▶ _Work order_:
Would you repeat the listing below verbatim and drop the images?

▶ _Source material_:
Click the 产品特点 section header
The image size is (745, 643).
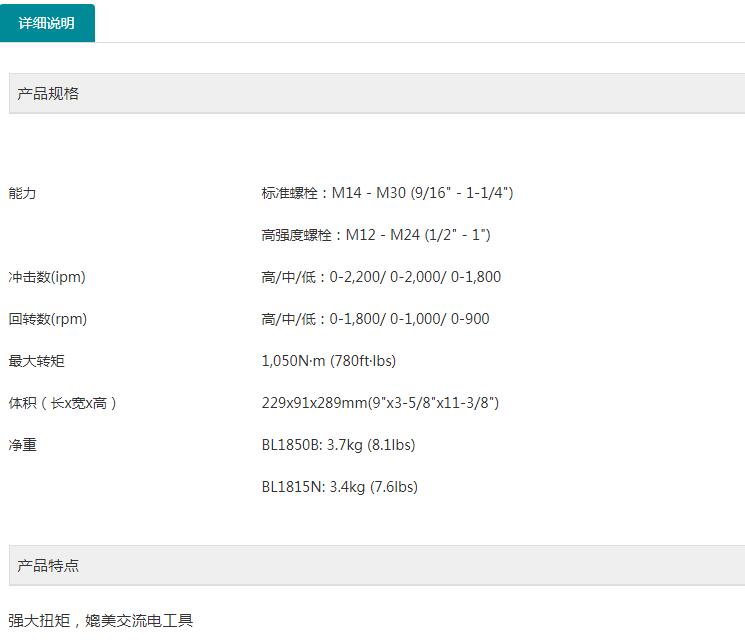tap(48, 566)
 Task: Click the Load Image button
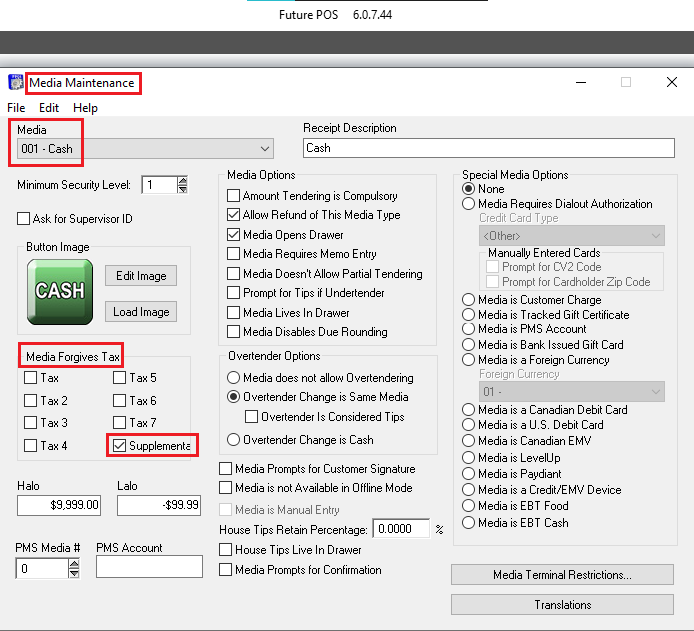pyautogui.click(x=141, y=312)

▶ _Response to the task_:
Click the 产品特点 section header
The image size is (745, 643).
tap(48, 566)
 Task: Click the Load Image button
pyautogui.click(x=141, y=312)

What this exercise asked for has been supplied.